Wildburger: Distanzierung von Dummkopf-Sager – Domplatz-Diskussion erregt die Gemüter
ST. PÖLTEN. „In dem Augenblick wo sie (die Gemeinderäte, Anm. d. Red.) die Neugestaltung (des Domplatzes, Anm. d. R.) beschlossen haben, haben sie eigentlich einen Beschluss gegen jede Nutzung als Parkplatz sowieso auch beschlossen. Und nur ein Dummkopf kann etwas anderes glauben“, meinte der bekannte St. Pöltner Unternehmer Josef Wildburger jüngst wörtlich im Gespräch mit der Tips-Redaktion.
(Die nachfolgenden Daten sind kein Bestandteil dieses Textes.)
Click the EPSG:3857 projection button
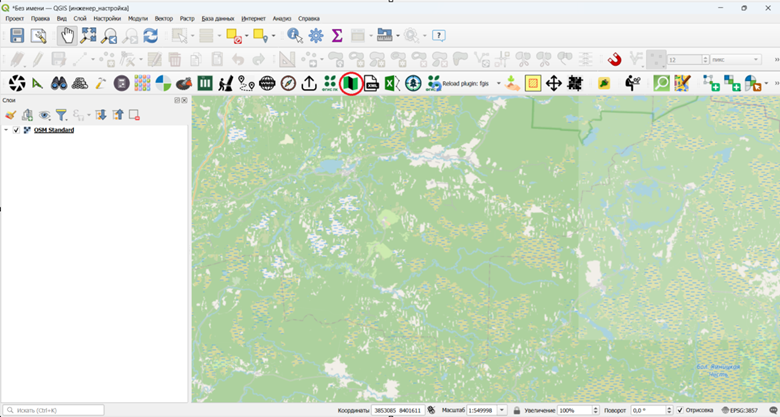Viewport: 780px width, 417px height. pos(740,411)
Dieser zugespitzte Sager, der Eingang in die Berichterstattung der neuesten Printausgabe von Tips St. Pölten gefunden hatte, löste bei der St. Pöltner VP-Truppe Verärgerung aus. Denn Vizebürgermeister Matthias Adls Fraktion im Stadtparlament kämpft vehement für Auto-Stellplätze am Domplatz und hat für dieses Anliegen über 2.500 Unterschriften gesammelt. Man fühlt sich von Unternehmer Wildburger, der sich selbst gern als „Bürgerlicher“ bezeichnet, in der Debatte um die Domplatzgestaltung (*) schon längst genervt und auf den Schlips getreten.
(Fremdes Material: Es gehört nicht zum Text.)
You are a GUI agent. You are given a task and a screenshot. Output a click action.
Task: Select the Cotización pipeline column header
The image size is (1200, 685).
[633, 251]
Wildburger: „Es liegt mir fern, jemanden zu beleidigen“
In einem Mail an die Tips-Redaktion bedauert Wildburger und meint: „Es liegt mir fern, jemanden zu beleidigen“, so der bekannte Querdenker relativierend, und weiter: “Es wäre eine Dummheit, den Domplatz um sehr viel Geld neu und schön zu gestalten und dann minderwertig als Parkplatz zu nutzen. Das musste dem Gemeinderat bei der Beschlussfassung klar gewesen sein“. So sei seine Aussage seinerseits zu verstehen.
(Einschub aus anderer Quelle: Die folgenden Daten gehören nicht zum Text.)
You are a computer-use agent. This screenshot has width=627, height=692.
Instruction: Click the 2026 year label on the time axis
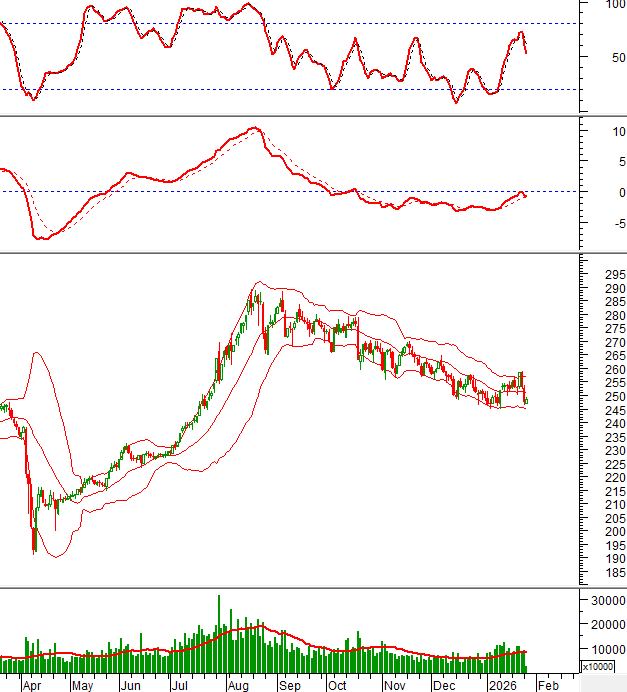click(x=501, y=686)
Wildburger wird von manchen auch als „heimlicher Bürgermeister“ oder „Ersatzbürgermeister“ bezeichnet, da er ausgesprochen aktiv an der Gestaltung – vor allem – der Innenstadt beteiligt ist und maßgeblich an der Erstellung des „Masterplans 2020“ und damit an der zukünftigen Ausrichtung der Landeshauptstadt mitgearbeitet hat. Seine Projekte und Pläne finden gerade bei Bürgermeister Matthias Stadler (SP) zumeist eine klare Unterstützung. Damit und durch seine mitunter pointierten Aussagen hat der Unternehmer sowohl eine große Fangemeinde in St. Pölten aber auch - vor allem bei manchen Stadtschwarzen - eine emotionalisierte Gegnerschaft.
(*) Die Gestaltung des Domplatzes nach Abschluss der Ausgrabungsarbeiten wird seit einiger Zeit heftigst diskutiert und wird wohl eines der Hauptthemen des heraufdräuenden Wahlkampfes 2016 sein.